● **Available records**:

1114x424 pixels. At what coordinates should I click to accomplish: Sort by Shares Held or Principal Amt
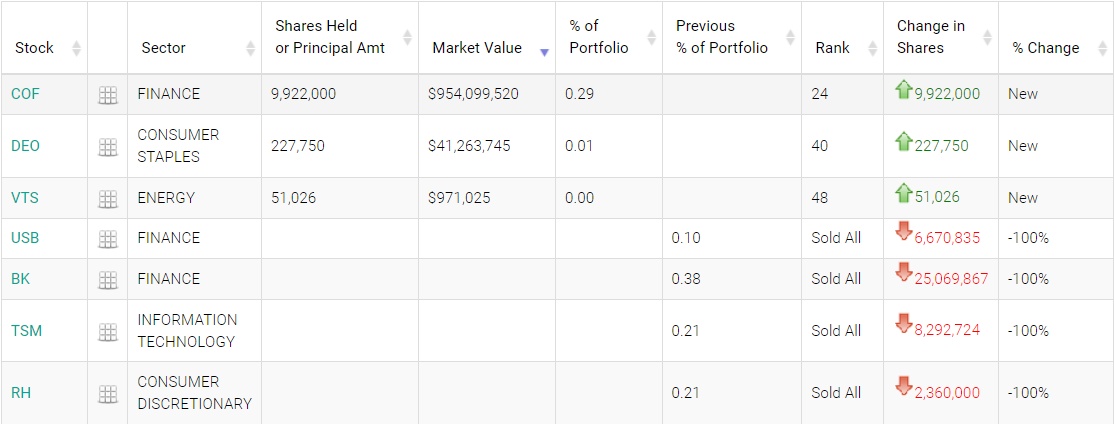click(x=330, y=37)
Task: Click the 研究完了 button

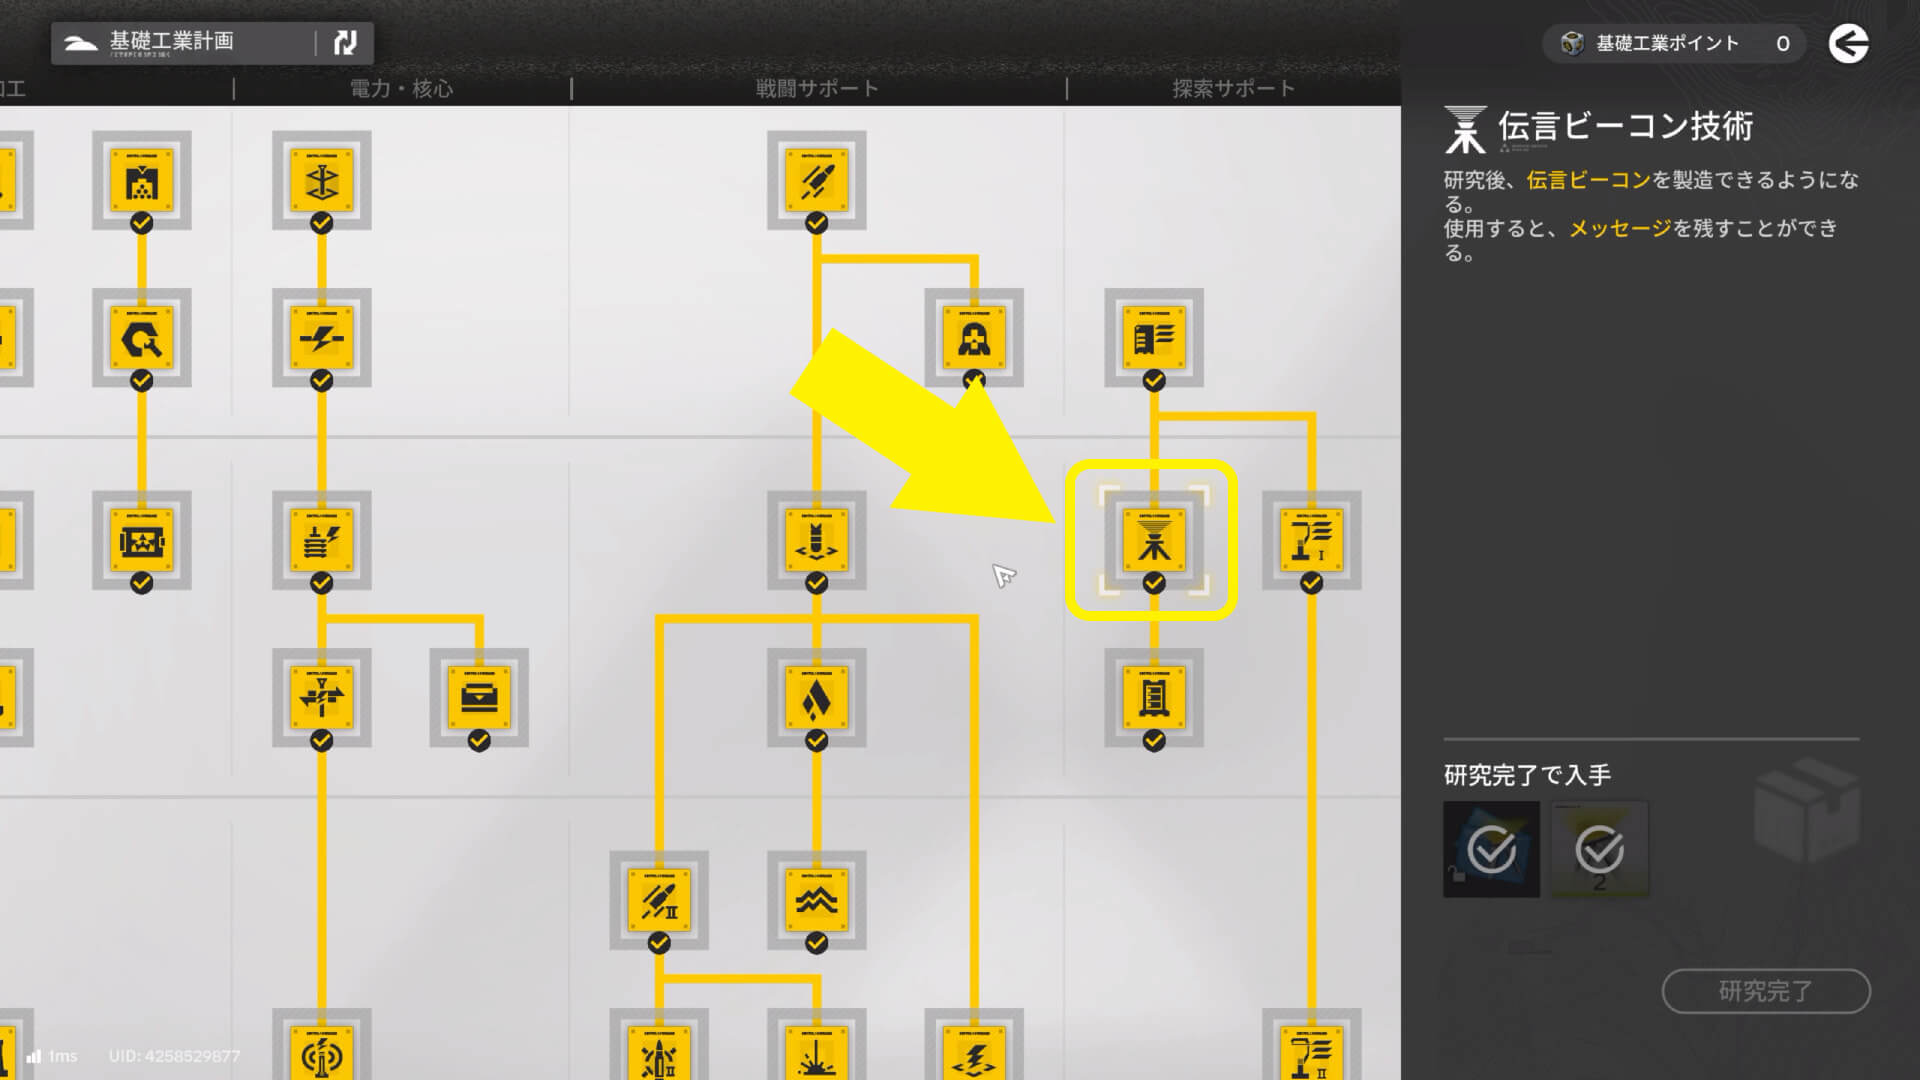Action: pyautogui.click(x=1766, y=991)
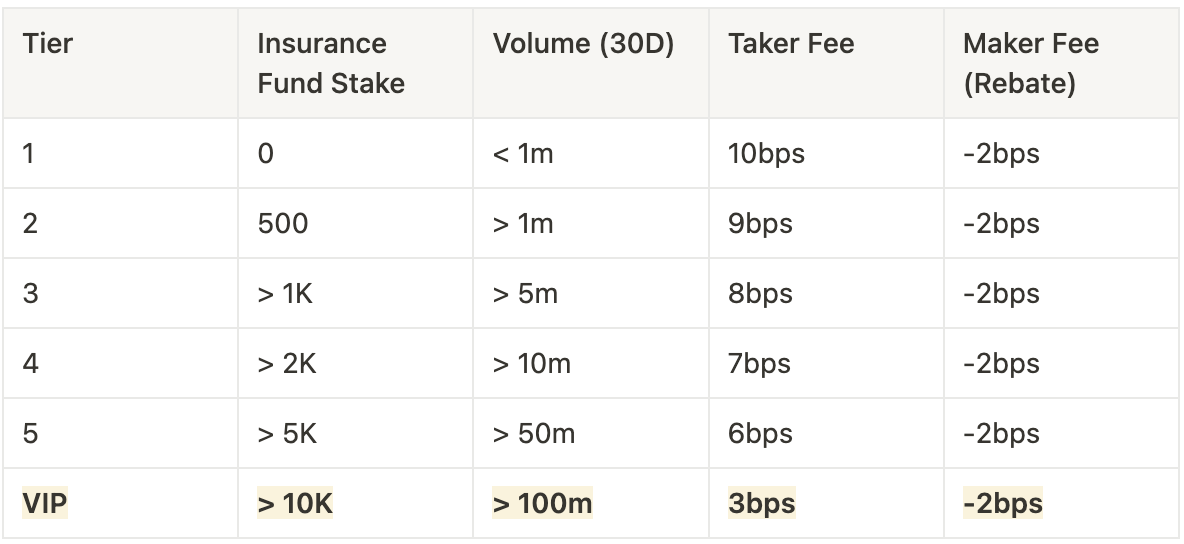Image resolution: width=1184 pixels, height=544 pixels.
Task: Click the Tier column header
Action: pos(48,45)
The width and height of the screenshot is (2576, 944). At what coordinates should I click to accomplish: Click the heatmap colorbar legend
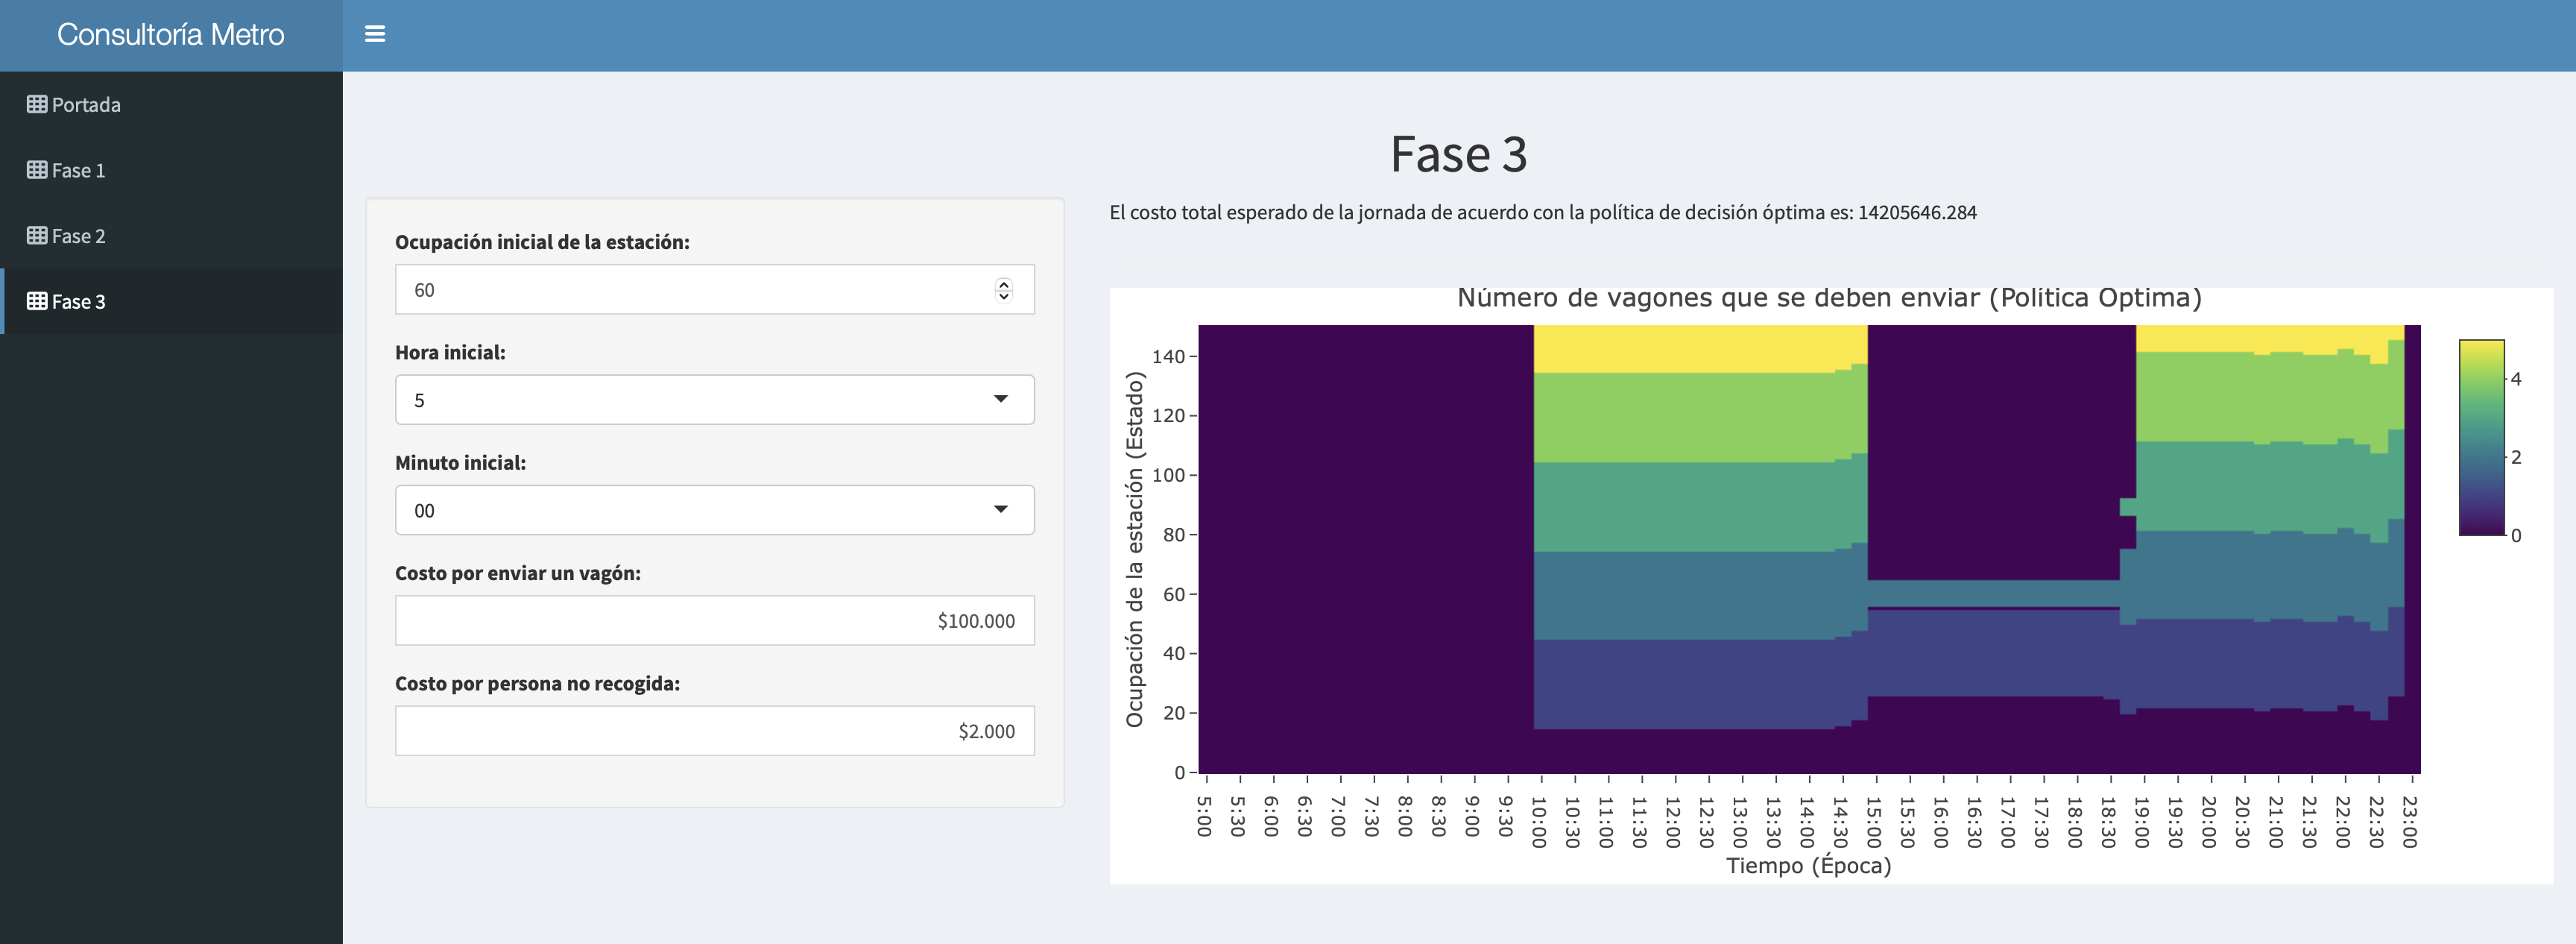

● **Work to complete**: Copy out all of the records above word for word, leaving out the pictures.

● **Output of the exercise**:
1114x424 pixels. At what coordinates should I click to accomplish: Sort by Shares Held or Principal Amt
click(x=330, y=37)
Task: Click the 研究完了 button

Action: pyautogui.click(x=1766, y=991)
Image resolution: width=1184 pixels, height=544 pixels.
Task: Click the Tier column header
Action: pos(48,45)
The width and height of the screenshot is (2576, 944). At what coordinates should I click to accomplish: Click the heatmap colorbar legend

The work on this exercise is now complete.